A prática do Acompanhante Terapêutico com pacientes psicóticos: uma abordagem clínica

RESUMO

O artigo visa discutir a prática do Acompanhante Terapêutico (AT) vinculada a pacientes com patologias crônicas que necessitam de suporte qualificado. Neste caso, especificamente, nos deteremos aos transtornos mentais que acarretam prejuízos importantes e levam a dependência e necessidade de suporte nas atividades de vida. Com isso, emergindo a tentativa de resgate da cidadania dos indivíduos com grave sofrimento psíquico.

VINHETA CLÍNICA

Escolhi um caso relacionado a uma paciente que acompanhei por muito tempo (sete anos), sendo esta diagnosticada como esquizofrênica paranóide (CID 10- F 20.0). A identificarei como I.

I. era uma mulher adulta na faixa etária dentre os 40 anos. Residia com sua mãe e a família do irmão mais velho na mesma residência. A casa era dividida entre a família do irmão e a paciente e sua mãe.

A paciente era formada em filosofia, foi casada e durante sua segunda formação acadêmica começou a apresentar os sintomas da doença mental. Entretanto, segundo familiares e amigos sempre foi uma pessoa um tanto “diferente e excêntrica”.

Com o agravamento dos sintomas e a realização de um aborto a pedido do até então esposo a paciente iniciou um processo de intensa desorganização psíquica, necessitando algumas internações psiquiátricas.

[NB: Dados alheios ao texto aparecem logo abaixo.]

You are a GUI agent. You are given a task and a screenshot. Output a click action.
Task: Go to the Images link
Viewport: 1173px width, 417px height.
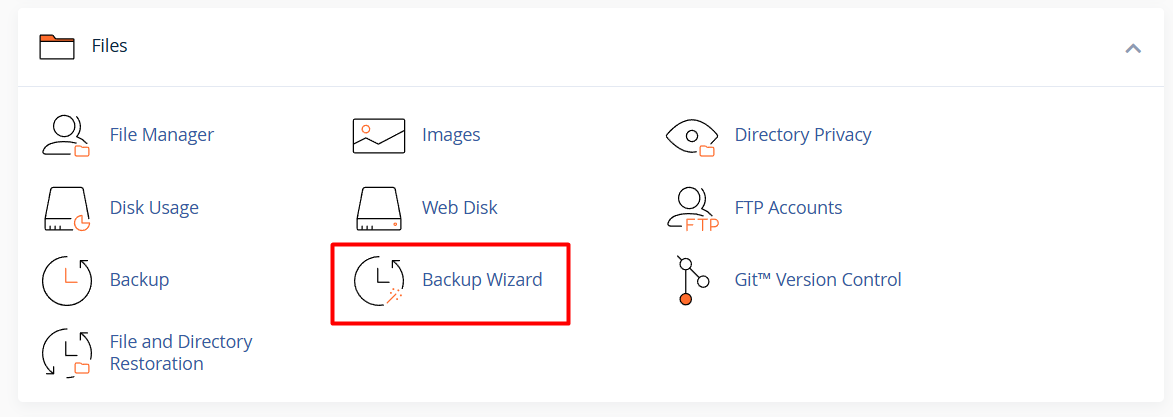(x=451, y=136)
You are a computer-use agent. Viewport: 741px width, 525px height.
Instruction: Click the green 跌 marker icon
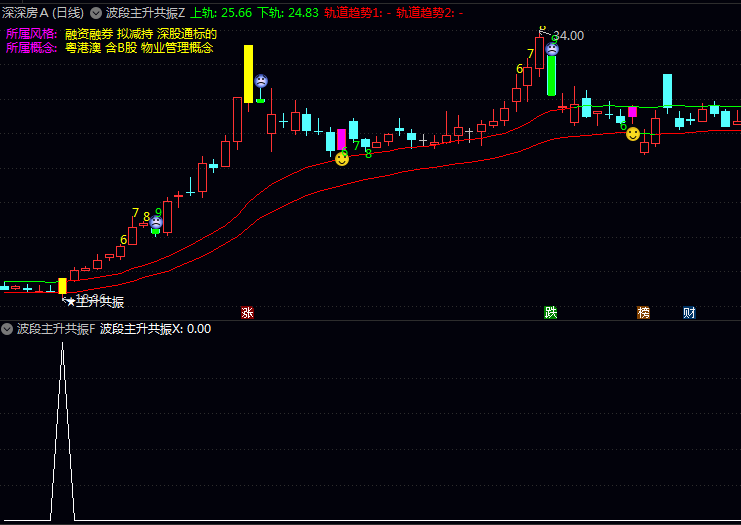(550, 312)
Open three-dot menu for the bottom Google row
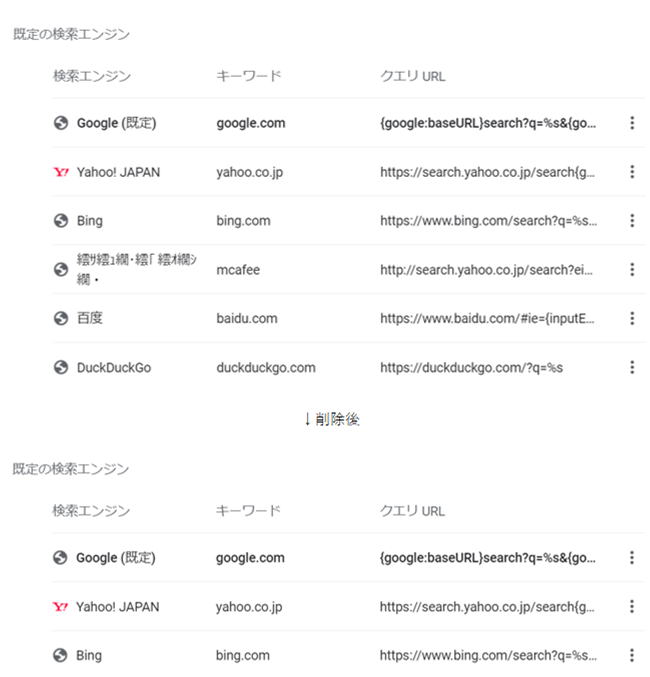The width and height of the screenshot is (650, 677). (631, 557)
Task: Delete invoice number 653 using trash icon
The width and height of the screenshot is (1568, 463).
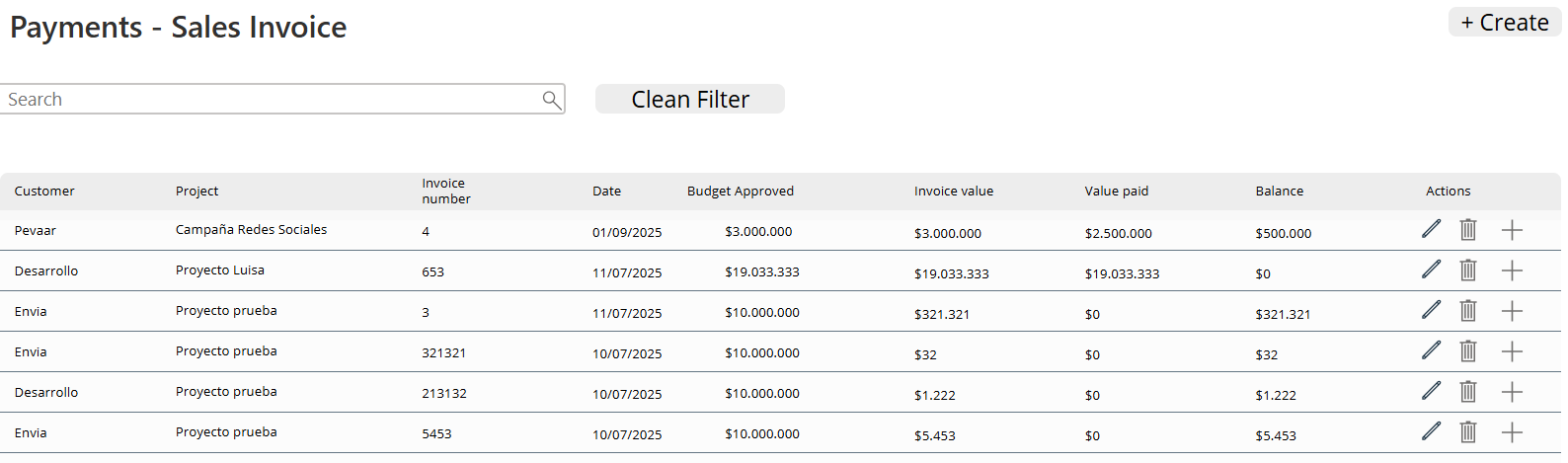Action: (x=1468, y=270)
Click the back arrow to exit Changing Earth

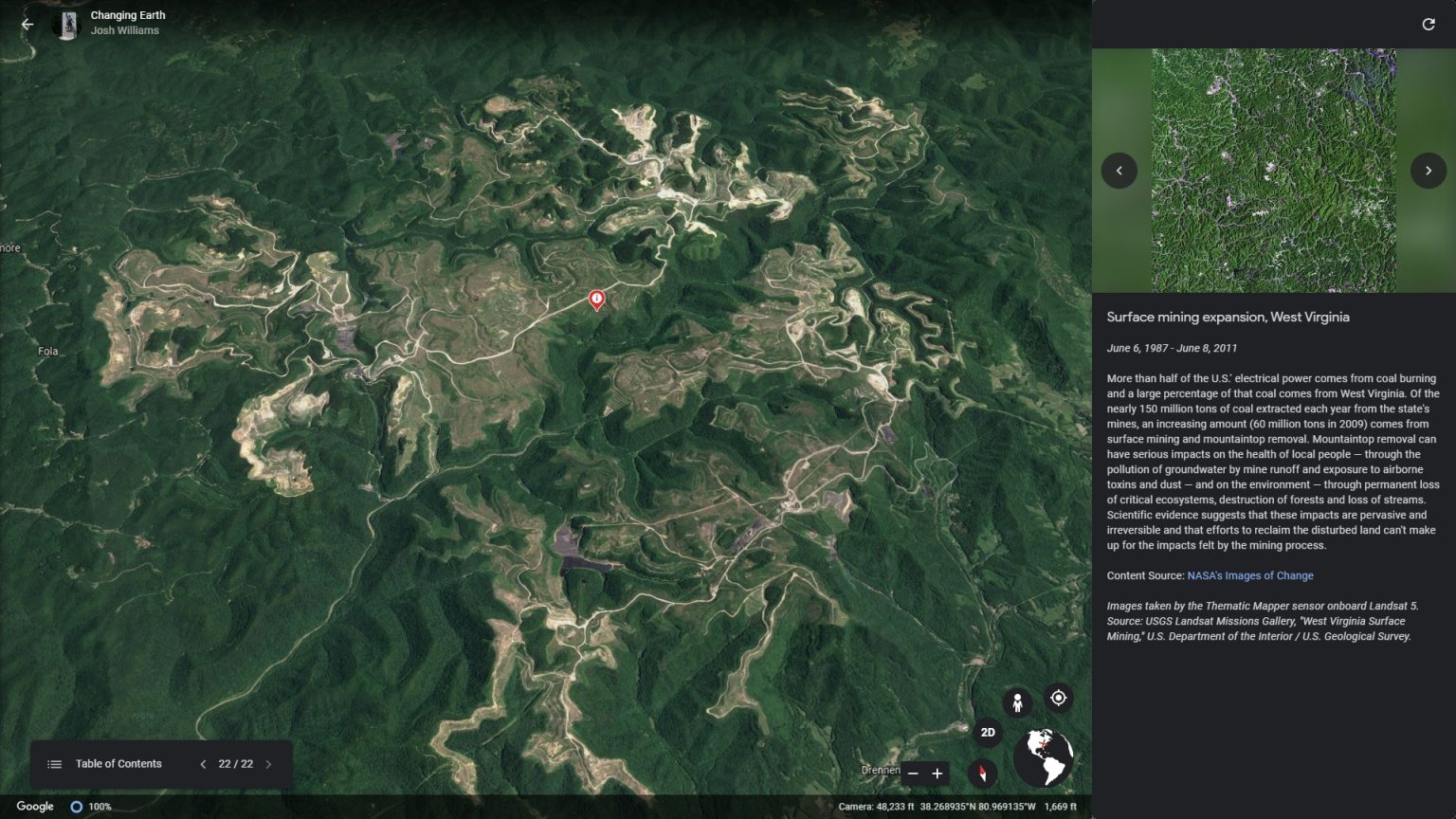point(27,23)
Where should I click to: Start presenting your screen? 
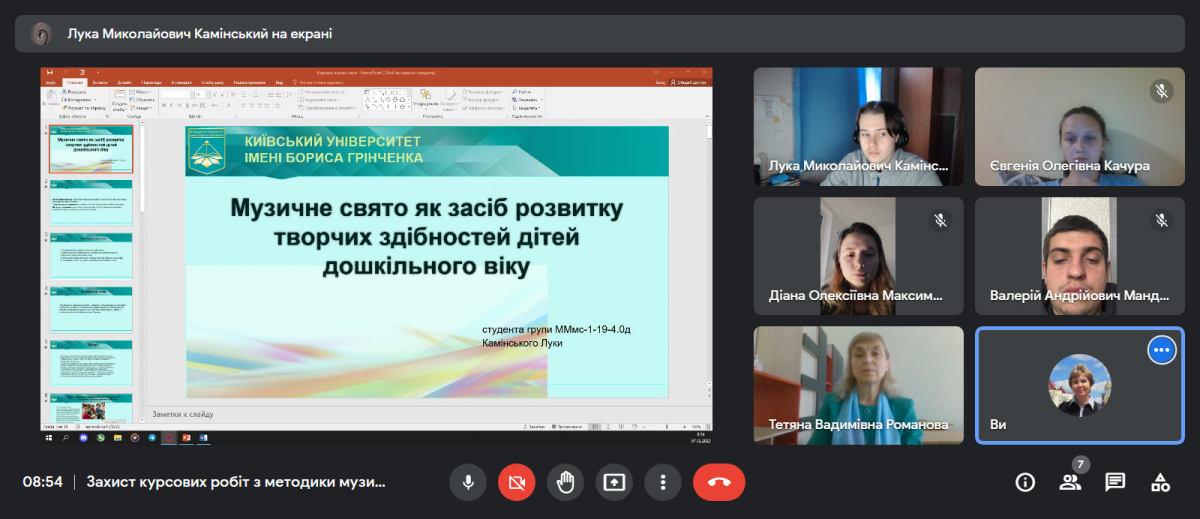click(614, 482)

Por fim, abandonou o segundo curso que fazia em universidade federal e as crises culminaram em sua separação conjugal. Com essa situação pontual fez uma tentativa de suicídio com internação em clinica psiquiátrica e início de medicação contínua.

A partir desta nova fase em sua vida a paciente começou com acompanhamento psiquiátrico, porém como não estava sendo suficiente, já que permanecia muito ociosa, fumando continuamente e tomando inúmeros cafés ao dia, o que lhe ocasionava dificuldade para dormir e desatenção foi encaminhada para um grupo de Terapia Ocupacional (no qual eu participava primeiramente como estagiária e depois como TO), onde iniciou a prática de atividades artesanais e sociais com os demais pacientes.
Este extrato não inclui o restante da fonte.